For kids, the Ludo Children's Center offers a range of themed activities for 5 to 12 year-olds, from insight into life as a Gallic-Roman student or market trader to an introduction to archaeology.
The Rive Gauche is connected to the Rive Droite by the Pont du Gard itself. The aqueduct is made up of three levels of limestone arches. Stroll across the lowest one to explore both of the site’s banks. Alternatively, loop underneath for sublime photo opportunities, or to splash around in the River Gardon.
The Pont du Gard site is open daily May to September 7:30am to midnight, April and October 8am to 8pm, and November to January 8:30am to 7pm. Cultural activities (such as the museum and the Ludo Children’s Center, as well as all shops) are open daily July and August 9am to 8pm, June and September 9am to 7pm, March to May and October 9am to 6pm, and November to February 9am to 5pm.
Admission to the site is 18€ for one vehicle, including up to five visitors; 12€ for one motorbike, including up to two visitors; 10€ per person on foot or by bike, or alternatively, 15€ for up to five visitors on foot or by bike; or 10€ for one vehicle, including up to five visitors, during evening hours (when on-site cultural areas are closed).
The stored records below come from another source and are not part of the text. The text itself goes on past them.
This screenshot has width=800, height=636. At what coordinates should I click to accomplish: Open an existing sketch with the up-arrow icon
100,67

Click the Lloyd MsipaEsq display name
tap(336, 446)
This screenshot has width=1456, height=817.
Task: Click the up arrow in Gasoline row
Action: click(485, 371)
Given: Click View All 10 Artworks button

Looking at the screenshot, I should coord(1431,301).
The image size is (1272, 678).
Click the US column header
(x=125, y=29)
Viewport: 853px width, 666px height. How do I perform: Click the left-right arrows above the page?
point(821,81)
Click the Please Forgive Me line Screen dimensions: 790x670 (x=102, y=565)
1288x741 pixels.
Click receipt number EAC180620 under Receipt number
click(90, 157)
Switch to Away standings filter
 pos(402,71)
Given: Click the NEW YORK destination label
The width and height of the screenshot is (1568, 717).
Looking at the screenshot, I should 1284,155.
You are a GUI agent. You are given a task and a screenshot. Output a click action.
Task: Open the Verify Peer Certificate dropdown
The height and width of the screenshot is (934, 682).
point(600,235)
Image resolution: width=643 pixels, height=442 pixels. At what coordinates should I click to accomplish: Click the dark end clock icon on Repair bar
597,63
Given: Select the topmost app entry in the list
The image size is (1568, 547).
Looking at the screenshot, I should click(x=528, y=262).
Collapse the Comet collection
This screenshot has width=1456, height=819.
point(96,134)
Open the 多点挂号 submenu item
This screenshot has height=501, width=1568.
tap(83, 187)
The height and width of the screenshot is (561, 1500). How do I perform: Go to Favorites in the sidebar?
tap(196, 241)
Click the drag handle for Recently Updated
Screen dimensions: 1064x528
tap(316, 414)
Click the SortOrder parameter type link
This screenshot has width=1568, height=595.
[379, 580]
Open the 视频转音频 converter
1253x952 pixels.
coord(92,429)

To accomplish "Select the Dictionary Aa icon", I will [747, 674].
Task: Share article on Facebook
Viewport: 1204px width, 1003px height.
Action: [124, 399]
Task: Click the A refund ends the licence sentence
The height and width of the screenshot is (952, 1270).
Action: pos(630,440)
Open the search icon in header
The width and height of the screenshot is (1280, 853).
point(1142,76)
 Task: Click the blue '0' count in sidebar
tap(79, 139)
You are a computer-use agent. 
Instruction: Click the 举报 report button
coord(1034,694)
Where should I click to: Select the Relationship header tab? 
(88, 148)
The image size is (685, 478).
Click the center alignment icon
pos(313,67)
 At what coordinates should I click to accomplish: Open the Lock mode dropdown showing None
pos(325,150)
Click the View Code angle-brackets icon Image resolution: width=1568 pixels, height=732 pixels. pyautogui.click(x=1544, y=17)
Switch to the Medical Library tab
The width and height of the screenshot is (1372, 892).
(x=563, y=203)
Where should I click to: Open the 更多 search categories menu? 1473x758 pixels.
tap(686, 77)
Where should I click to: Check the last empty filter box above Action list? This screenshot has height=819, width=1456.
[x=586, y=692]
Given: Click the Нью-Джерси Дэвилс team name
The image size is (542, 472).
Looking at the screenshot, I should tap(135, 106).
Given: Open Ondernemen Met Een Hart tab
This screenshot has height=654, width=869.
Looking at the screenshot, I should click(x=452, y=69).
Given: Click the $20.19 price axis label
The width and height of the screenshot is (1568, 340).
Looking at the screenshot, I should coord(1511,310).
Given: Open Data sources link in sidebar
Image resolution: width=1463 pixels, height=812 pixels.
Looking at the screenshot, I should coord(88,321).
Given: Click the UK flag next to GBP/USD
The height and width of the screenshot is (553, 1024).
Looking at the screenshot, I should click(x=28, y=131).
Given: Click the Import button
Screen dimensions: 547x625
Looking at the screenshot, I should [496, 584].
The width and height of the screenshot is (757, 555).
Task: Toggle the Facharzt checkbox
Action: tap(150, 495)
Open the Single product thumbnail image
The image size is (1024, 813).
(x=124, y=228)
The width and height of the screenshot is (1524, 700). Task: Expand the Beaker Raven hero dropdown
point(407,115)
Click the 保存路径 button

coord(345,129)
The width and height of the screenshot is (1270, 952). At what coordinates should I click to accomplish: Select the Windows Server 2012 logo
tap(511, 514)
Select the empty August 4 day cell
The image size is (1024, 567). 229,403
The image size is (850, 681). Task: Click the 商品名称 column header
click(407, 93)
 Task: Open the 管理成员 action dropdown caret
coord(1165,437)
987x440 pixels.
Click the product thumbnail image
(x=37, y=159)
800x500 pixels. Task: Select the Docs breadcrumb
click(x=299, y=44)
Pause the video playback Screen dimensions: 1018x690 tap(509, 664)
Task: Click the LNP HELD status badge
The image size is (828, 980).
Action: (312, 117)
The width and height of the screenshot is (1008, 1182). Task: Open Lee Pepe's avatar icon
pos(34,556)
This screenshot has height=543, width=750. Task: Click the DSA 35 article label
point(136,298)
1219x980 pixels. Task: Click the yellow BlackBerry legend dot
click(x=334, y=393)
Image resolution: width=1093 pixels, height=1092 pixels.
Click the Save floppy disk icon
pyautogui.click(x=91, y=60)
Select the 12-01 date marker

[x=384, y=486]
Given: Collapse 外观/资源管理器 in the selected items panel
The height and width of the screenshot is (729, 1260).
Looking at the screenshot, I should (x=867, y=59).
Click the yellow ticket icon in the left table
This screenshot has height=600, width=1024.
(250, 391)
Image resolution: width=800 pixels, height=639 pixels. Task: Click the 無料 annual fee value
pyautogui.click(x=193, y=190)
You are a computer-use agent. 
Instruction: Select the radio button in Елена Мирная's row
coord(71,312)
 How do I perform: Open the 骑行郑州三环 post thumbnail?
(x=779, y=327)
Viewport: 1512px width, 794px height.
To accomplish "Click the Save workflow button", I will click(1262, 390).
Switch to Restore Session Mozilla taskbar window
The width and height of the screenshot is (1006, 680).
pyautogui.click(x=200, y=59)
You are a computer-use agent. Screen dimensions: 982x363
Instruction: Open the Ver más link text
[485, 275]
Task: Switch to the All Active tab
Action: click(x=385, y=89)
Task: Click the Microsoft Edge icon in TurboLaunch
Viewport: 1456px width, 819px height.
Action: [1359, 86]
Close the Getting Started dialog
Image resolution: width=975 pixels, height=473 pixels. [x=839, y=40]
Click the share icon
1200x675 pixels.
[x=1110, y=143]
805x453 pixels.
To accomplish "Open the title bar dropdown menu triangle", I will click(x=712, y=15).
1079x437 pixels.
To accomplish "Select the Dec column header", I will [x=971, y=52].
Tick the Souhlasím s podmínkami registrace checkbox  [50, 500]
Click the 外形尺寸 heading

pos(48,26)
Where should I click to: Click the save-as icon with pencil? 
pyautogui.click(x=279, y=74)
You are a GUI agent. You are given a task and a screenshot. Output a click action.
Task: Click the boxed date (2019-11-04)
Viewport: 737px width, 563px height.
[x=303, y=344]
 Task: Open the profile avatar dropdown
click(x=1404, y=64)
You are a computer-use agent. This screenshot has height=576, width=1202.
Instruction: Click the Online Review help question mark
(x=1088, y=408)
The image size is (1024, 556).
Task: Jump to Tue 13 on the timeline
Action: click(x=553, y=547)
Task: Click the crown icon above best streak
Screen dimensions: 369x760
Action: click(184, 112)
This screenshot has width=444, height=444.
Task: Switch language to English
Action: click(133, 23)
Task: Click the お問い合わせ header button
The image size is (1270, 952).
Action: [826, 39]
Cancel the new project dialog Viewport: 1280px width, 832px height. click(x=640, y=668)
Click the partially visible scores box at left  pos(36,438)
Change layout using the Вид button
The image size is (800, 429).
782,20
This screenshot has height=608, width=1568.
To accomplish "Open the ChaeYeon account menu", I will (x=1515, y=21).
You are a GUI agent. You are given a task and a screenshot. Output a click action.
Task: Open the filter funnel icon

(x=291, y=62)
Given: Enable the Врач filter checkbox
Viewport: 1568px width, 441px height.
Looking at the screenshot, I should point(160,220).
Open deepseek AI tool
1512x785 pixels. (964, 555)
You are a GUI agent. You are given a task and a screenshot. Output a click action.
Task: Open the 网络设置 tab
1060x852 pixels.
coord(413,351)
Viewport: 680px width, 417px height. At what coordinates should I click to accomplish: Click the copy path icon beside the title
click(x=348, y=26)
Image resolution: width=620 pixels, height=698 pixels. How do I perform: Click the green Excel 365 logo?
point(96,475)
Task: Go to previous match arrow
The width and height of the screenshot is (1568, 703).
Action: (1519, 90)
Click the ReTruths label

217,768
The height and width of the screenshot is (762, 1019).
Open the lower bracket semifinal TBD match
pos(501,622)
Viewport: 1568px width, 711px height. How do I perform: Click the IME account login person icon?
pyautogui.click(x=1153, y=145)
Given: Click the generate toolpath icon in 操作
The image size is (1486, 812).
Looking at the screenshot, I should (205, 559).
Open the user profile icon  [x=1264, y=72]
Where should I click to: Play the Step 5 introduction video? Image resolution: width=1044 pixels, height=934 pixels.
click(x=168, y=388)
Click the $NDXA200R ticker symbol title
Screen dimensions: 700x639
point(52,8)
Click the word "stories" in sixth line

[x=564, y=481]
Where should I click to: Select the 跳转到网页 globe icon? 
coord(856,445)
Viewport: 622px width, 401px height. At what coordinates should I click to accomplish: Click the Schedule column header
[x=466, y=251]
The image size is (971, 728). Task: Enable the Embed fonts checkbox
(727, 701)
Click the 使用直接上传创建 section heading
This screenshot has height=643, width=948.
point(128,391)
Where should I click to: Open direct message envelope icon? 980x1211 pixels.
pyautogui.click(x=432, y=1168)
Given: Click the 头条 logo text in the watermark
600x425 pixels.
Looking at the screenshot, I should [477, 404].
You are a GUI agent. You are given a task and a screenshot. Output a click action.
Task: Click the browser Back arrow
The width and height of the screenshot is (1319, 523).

Note that if you arrive from Avignon by bus, Edgard Transport (www.edgard-transport.fr; (tel. 08-10-33-42-73) offers a combination bus day pass and Pont du Gard entry ticket for 10€ per person, or 20€ per family (three to five visitors, of which one must be an adult).
The Rive Droite's Les Terrasses restaurant (tel. 04-66-63-91-37) occupies a mid-19th-century inn. At lunchtime, the two-course fixed-price menu costs 18€, and may include pork in a mustard marinade with thyme-infused potato gratin, sweet pea velouté, or candied vegetables with Parmesan shavings. As implied by the name, there’s a large outdoor seating area with sublime views over Pont du Gard itself.
Note: This information was accurate when it was published, but can change without notice. Please be sure to confirm all rates and details directly with the companies in question before planning your trip.